:: Passage shown ::
▽

The CCC construction works have been divided into five broad categories based on function: CCC camps, organized group camps, family cabins, day use facilities, and maintenance areas (O’Bannon and Henry 1986). The Loleta Recreation Area is an example of a day use facility. The presence of a small, man-made lake is typical of larger day use areas. The Loleta Recreation Area facility includes a dam, a bath house, and three picnic shelters built by CCC workers and a tool shed which dates to the CCC era. Other structures found at large, day use areas built by the CCC can include latrines and concession stands- The CCC also built fireplaces, hiking trails, and bridges and added utility (water, sewer, and electric) systems to some facilities.

Although the CCC did have standard building plans, variations did exist between many of the constructions. Picnic shelters exhibit variations in size, support column material (unhewn stone or logs), and the presence or absence of extra features such as fireplaces, fixed tables, or railing between columns. The shelter roof is pyramid shaped. Dams were built in keeping with the rustic architecture feeling and aesthetic values of harmony with neutral surrounding. The actual construction may vary, but the visible part of a dam is faced with rough cut stone. Variations in design can also occur on other CCC constructions such as bath houses and park offices, both of which are found at the Loleta Recreation Area.
In 1933, work began at the Loleta Recreation Area for the Allegheny National Forest by the CCC camp located near Marienville. On June 26, 1935 Company 2329 was established in a tent camp near the Big Salmon Bridge in the Allegheny National Forest approximately four miles from Marienville. In September 1935 the company abandoned the tent camp and moved into barracks constructed one mile closer to Marienville. In May of 1936, projects included the improvement of the Loleta Forest Camp located six miles southeast of Marienville. Land was cleared for campsites, trails forged, phone lines installed, stationing of lifeguards at the swimming pond and landscaping were conducted. A hand-built dam eight feet in height was erected out of stone as well as picnic shelters and a bath house, which was located on the site of the steam engine house (NACCCA files).

Located on the Millstone Creek where the sawmill town of Loleta once stood, the upper dam crosses the creek slowing the flow of water to create a calm swimming pond between the upper and lower dam for both day use and overnight campers to the Loleta Recreation Area. The upper dam sits deep in the water and is difficult to see from a distance. It is only after approaching the creek and standing next to the swimming area does the upper dam become visible. The water is level is even with Millstone Creek and is kept at that level to facilitate swimming and to avoid the rapid current of the water which could be dangerous to the swimmer.

The upper dam spans the Millstone Creek west of the lower dam at the Loleta Recreation Area. This dam is a simple concrete crest with one span and a slide sluice gate located at the northern end. The dam is constructed out of rock fill with a concrete grout gap reinforced with a steel mesh. The width of dam measures 26′ and is 71′ in length.

The sluice is constructed at the northern end of the dam and has been cut out of the dam. The sluice gate is on the west side of the dam and appears to be similar to the gate on the lower dam. The sluice is rectangular in shape and consists of a block style opening. The apron of the dam has weep holes set in a double row. These weep holes are on the northern half of the dam only. The dam has support/retaining walls similar to the lower dam in styling and construction techniques. The walls measure 9* in height and are made out of rectangular cut limestone block measuring l’5″xl’ set in 1″ of mortar. The concrete pads which serve as the support walls for the upper dam measure 5’11″x5’2″. These pads are framed with limestone block similar to those located at the lower dam.

△

:: Records supplied ::
▽

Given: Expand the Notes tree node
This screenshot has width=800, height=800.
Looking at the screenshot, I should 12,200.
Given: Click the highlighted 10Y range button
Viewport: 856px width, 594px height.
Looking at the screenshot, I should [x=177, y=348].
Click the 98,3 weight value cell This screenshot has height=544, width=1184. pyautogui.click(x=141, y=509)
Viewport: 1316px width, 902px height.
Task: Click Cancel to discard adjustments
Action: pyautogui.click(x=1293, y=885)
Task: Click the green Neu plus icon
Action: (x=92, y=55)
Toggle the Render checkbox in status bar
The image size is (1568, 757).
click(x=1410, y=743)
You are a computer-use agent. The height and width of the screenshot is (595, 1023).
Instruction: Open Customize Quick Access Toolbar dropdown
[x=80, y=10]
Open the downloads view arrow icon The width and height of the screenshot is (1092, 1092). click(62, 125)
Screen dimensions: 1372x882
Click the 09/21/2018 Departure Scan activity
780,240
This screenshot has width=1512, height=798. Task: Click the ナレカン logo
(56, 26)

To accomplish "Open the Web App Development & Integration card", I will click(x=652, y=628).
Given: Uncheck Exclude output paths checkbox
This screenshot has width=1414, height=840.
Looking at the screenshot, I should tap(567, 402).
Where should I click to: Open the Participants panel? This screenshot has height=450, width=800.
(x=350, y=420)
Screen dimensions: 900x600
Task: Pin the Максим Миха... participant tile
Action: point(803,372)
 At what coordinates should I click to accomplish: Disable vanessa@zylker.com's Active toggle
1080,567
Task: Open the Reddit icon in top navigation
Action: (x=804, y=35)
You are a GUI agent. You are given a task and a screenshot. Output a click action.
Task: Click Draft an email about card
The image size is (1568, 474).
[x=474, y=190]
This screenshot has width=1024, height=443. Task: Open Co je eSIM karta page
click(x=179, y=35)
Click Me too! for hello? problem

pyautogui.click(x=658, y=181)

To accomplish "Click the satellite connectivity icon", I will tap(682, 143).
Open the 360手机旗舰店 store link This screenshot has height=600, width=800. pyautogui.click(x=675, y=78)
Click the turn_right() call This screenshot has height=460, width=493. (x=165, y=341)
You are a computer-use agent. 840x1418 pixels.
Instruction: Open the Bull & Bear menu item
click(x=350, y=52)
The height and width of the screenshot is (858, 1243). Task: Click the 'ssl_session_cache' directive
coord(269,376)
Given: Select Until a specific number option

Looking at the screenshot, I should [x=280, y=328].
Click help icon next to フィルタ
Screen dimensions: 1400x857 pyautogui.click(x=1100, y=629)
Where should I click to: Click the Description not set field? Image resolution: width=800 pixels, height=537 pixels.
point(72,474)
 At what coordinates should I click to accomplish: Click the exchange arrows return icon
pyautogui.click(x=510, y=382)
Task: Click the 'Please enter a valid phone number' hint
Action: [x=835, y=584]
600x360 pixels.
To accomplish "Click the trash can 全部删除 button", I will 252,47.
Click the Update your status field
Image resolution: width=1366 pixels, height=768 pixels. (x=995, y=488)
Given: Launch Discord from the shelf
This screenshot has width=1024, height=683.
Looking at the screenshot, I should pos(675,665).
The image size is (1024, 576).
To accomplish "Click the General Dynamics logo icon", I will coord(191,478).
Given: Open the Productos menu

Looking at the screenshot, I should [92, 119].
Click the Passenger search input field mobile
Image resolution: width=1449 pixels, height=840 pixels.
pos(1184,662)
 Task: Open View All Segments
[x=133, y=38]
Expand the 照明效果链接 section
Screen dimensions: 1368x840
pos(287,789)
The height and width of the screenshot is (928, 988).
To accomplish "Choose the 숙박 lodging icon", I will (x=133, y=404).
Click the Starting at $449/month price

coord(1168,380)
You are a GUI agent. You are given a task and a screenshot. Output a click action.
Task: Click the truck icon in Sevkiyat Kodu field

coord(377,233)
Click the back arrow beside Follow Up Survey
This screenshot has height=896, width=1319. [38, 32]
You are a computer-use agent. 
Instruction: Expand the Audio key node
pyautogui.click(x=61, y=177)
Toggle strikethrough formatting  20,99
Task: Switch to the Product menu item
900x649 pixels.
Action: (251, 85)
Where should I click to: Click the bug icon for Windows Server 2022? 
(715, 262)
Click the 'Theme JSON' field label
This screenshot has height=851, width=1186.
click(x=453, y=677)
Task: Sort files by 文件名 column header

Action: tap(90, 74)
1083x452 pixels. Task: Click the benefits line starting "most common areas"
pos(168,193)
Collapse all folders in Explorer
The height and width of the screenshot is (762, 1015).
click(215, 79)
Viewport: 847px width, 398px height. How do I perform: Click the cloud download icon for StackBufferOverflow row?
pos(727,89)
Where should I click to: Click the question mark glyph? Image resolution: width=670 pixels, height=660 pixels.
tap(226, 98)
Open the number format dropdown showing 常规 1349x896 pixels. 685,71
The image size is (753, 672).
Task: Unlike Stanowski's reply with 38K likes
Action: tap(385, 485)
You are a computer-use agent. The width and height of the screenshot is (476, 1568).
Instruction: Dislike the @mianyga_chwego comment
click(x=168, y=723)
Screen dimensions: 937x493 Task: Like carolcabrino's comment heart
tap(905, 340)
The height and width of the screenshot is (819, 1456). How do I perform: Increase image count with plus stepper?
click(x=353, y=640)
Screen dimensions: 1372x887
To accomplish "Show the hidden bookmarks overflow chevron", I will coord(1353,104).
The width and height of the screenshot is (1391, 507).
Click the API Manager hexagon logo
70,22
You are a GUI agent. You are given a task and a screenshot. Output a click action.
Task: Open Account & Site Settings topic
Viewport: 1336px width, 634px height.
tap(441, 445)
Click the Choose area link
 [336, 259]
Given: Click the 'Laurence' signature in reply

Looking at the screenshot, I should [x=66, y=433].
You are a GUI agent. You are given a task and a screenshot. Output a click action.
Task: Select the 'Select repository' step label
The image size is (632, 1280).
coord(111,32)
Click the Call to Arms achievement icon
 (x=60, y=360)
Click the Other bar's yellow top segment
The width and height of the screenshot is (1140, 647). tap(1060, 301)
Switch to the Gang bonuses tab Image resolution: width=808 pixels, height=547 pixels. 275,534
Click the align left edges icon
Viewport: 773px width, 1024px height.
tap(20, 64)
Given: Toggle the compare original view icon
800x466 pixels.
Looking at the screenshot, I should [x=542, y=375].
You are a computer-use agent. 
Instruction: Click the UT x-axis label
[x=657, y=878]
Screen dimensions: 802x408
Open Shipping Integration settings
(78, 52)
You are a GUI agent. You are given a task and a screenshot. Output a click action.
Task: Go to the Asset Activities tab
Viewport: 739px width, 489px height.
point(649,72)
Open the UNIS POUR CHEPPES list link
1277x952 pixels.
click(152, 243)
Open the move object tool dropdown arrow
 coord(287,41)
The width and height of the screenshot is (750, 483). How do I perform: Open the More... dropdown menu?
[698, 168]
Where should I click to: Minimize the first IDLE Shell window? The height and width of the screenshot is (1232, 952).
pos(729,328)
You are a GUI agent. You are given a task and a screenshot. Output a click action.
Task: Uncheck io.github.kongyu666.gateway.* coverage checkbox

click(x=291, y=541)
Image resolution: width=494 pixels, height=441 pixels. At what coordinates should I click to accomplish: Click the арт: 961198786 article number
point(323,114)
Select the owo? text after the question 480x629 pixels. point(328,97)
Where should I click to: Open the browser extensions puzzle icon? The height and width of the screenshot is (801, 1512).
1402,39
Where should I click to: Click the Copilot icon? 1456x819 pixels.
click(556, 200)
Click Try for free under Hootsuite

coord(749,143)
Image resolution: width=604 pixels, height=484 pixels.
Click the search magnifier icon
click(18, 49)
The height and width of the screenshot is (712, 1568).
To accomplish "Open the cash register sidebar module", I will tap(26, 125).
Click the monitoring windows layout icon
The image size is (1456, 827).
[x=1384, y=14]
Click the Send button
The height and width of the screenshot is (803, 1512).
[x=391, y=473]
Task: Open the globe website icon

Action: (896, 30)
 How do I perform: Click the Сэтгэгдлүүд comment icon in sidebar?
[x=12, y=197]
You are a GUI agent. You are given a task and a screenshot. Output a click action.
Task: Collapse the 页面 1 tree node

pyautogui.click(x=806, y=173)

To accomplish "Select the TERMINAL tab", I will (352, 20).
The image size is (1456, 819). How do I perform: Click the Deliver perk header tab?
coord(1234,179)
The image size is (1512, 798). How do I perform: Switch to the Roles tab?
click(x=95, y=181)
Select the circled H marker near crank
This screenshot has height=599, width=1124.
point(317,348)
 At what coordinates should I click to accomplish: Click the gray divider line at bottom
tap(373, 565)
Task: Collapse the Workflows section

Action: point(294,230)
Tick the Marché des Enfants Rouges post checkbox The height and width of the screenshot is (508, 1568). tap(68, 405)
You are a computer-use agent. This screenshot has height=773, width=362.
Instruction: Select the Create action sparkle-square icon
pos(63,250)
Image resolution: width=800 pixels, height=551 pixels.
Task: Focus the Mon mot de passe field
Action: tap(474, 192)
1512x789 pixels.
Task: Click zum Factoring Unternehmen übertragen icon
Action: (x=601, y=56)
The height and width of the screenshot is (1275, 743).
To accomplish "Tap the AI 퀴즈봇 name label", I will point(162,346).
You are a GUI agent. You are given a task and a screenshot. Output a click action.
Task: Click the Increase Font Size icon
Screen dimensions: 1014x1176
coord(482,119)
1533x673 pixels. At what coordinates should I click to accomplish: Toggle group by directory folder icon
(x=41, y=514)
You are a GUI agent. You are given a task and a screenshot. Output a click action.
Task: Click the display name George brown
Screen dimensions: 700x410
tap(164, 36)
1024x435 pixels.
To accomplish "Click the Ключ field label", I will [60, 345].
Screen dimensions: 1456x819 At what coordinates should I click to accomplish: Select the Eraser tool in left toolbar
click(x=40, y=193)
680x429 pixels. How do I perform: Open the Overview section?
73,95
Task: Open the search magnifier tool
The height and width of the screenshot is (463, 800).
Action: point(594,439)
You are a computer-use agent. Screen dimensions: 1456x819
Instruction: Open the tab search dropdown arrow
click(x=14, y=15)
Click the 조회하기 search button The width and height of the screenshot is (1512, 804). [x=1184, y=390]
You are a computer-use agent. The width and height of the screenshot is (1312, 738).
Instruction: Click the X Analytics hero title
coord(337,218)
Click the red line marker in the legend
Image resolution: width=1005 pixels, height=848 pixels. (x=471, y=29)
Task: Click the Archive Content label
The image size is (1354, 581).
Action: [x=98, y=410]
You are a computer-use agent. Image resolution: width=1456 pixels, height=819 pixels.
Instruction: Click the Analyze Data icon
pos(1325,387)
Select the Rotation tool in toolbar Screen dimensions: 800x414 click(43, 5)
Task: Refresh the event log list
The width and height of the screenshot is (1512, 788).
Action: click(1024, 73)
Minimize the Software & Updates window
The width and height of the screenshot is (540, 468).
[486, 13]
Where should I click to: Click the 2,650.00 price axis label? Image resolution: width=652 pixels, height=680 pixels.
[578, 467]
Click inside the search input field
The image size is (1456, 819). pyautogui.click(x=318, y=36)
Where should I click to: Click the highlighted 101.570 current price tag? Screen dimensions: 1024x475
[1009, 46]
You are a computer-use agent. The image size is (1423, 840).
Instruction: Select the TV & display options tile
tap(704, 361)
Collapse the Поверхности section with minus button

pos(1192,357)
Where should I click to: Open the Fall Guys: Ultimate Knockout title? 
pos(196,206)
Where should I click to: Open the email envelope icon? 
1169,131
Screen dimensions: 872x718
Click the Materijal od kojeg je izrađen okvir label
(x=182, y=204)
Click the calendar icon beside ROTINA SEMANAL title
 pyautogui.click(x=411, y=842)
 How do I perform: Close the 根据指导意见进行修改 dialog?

△

:: Challenge A ::
In the Loleta Recreation Area passage, rewrite the paragraph beginning "The upper dam spans the Millstone Creek" as a short bulleted list that keeps its main facts.
:: Challenge B ::
Return the stretch from "The upper dam spans" through "71′ in length." in the Loleta Recreation Area passage, copied word for word.

:: Exercise result A ::
- Spans Millstone Creek west of the lower dam at the Loleta Recreation Area
- Simple concrete crest with one span and a slide sluice gate at the northern end
- Built of rock fill with a concrete grout gap reinforced with steel mesh
- Measures 26′ wide and 71′ long

:: Exercise result B ::
The upper dam spans the Millstone Creek west of the lower dam at the Loleta Recreation Area. This dam is a simple concrete crest with one span and a slide sluice gate located at the northern end. The dam is constructed out of rock fill with a concrete grout gap reinforced with a steel mesh. The width of dam measures 26′ and is 71′ in length.